Child of Casablanca, Naybet fell in love with football from an early age, in the streets of Derb Chorfa in particular, and his talent quickly jumped out in the eyes of the most informed. Spotted by the Star of Casablanca, he only stayed there for a week before joining Wydad Athletic Club, an emblematic formation, with Raja, from the economic capital of Morocco. Upgraded to the first team when he was still a junior, Nourredine Naybet wrote one of the most beautiful pages in the club’s history in 1989. This allowed him to become an international just one year after his debut in a season where the club won the Throne Cup and the Arab Champions League.

With his training club, Naybet will experience all possible success. The WAC, coached by the Ukrainian Yuriy Sevastyanenko, will begin a golden decade: three national championships won in 1990, 1991, then 1993, an Afro-Asian Cup and above all the club’s first Champions League. All this alongside Lahcen Abrami and other Fakhreddine Rajhi, the club’s most capped player and top scorer in the history of Botola, or the Senegalese international Moussa Ndaw, the best foreign player to have played in Morocco.

“Wydad shaped me as a player and especially as a man. I owe my success to this club, to its fans and to all the supporters of Morocco. Winning the CAF Champions League in 1992 against Sudanese team Al Hilal remains one of my favorite memories. It was our first continental title and at the time it was very difficult for Moroccan clubs to win in African competitions. We played the second leg of the final at home and King Mohammed VI (he was a prince at the time) was present when we lifted the trophy. They are beautiful memories,” he explains.

1992 will be the year of his first international competitions, the one during which he took part in the CAN, then in the Barcelona Games towards football skies.

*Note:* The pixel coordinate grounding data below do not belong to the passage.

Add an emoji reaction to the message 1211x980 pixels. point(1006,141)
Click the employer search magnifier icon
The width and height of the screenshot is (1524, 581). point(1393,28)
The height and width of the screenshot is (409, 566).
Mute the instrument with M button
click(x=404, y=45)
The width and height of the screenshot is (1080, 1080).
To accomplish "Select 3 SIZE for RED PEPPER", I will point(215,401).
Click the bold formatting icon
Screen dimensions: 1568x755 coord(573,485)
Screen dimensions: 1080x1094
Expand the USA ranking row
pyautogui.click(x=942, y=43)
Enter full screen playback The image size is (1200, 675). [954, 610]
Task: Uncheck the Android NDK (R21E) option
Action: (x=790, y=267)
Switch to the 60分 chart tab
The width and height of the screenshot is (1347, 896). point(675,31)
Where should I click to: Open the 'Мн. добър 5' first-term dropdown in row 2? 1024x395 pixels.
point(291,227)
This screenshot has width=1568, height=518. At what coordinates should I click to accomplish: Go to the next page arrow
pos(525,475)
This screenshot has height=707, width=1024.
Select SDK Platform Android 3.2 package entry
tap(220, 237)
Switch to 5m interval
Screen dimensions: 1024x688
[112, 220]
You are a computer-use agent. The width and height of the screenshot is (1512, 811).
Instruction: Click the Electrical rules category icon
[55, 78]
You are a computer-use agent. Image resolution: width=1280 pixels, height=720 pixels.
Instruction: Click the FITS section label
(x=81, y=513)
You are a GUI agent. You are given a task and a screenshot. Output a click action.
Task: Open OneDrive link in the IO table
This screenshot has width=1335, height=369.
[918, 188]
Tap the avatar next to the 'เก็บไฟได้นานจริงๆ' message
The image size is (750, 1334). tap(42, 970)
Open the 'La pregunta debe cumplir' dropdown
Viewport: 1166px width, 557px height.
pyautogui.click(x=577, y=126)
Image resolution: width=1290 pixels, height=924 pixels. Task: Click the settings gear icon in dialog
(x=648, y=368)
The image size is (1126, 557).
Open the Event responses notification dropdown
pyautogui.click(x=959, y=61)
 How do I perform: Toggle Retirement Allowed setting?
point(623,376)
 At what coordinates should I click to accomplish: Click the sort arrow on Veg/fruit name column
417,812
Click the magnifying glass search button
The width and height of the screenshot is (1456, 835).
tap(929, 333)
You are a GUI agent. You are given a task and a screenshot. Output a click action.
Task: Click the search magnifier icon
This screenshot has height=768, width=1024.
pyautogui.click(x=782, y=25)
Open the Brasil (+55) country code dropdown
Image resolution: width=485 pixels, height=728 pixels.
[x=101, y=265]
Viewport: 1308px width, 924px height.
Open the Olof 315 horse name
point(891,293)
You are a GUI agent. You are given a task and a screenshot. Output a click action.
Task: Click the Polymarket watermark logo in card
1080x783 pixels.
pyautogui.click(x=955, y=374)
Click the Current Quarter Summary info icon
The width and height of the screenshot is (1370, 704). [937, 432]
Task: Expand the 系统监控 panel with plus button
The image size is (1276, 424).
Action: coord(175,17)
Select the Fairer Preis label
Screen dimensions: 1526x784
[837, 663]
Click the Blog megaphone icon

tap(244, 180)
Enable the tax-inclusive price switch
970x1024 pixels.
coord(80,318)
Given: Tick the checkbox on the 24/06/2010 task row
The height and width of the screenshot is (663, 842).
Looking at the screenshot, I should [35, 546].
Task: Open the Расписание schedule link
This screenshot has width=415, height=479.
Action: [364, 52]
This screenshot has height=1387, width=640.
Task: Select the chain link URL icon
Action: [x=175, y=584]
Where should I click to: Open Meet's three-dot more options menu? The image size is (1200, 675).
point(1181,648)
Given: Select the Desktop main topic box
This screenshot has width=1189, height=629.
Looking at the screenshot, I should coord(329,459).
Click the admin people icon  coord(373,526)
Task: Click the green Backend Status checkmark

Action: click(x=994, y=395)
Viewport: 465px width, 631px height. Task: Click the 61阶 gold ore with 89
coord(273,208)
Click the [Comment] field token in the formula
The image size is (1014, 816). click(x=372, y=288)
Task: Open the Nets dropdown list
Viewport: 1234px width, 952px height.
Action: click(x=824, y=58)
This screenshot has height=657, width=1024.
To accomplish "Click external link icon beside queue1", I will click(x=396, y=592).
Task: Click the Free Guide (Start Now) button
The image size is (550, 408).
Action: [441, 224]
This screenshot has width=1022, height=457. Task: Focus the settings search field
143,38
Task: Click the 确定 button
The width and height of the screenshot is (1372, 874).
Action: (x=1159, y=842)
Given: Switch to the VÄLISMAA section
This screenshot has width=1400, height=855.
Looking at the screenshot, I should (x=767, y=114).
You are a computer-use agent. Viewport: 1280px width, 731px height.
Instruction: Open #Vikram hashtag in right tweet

Having left Morocco with the feeling of duty more than accomplished, here he is in Europe in 1993. At the age of 23, we are in the final moments of the Bosman judgment and the free movement of players. However, with an already solid reputation, Naybet will be opened to Jean-Claude Suaudeau’s FC Nantes in a team built around Chadian legend Japhet N’Doram but also club children such as Christian Karambeu, Patrice Loko, Reynald Pedros, Nicolas Ouedek, and a certain Claude Makelele.

Arrived at the same time as the Nigerian international Samson Siasa, member of the Super Eagles winners of the CAN 1994 and eighth finalist of the world that same year, Naybet will settle from the start as a natural leader of the Canaries. With around 40 games played, he will contribute to a 5th place in Division 1 and a semi-final of the Coupe de France.

It is the epilogue of a pivotal season for the club in transition to the famous team which will win the championship in 1995, with only one defeat, which will reach the semi-finals of the Champions League the following year, and especially who will talk about his Nantes-style football which has marked the history of the French championship.

After a season in France, Naybet would quickly arouse the interest of Carlos Queiroz’s Sporting Portugal who would pay 8 million French francs to secure his services. For two seasons, he will continue his momentum and will play a major role in the team that will win the Portuguese Cup and Supercup in 1995, which will open the doors to the Spanish Liga.

Recruited at 1.6 million euros by Deportivo La Coruña, which has been in its golden period since the beginning of the 1990s, he was among the top 3 in La Liga between 1993 and 1995, and won the Copa del Rey in 1995. Naybet will be one of the club’s flagship recruits along with Rivaldo, Jacques Songo’o, Corentin Martins and Flavio Conceçao in a team where there are stalwarts like Mauro Silva, Miroslav Dukic and Donato.

The Moroccan defender will establish himself as a benchmark for his position and will be named La Liga’s best defender three times (1998, 1999, 2000). He would also contribute to the league title in 2000 and a victory in the 100th edition of the Copa del Rey, against Real Madrid from the start of the galactic era of Zidane, Figo, Raul and company.

With impressive consistency under Javier Irureta, Deportivo would finish among the top three teams from 2000 to 2004, and finish as Champions League semi-finalists in Naybet’s final season at the club, before he left for Tottenham. Meanwhile, the selection of Morocco needed him.

2004 will be a very painful season for the Moroccan defender who lost in the CAN final against hosts Tunisia. A defeat that sounded like his last chance to win a title with the very average Atlas Lions on the international scene since the 1986 World Cup.

Naybet will nevertheless total 115 selections, 4 goals, 6 participations in the CAN (1992, 1998, 2000, 2002, 2004, 2006) and 2 in the World Cup (1994, 1998). In 2006, Naybet retired. At 36 years old, he was able to enjoy a rich career by brilliantly climbing all the levels to the top level. Nourredine Naybet is considered one of the greatest players that the African continent has given to world football to this day.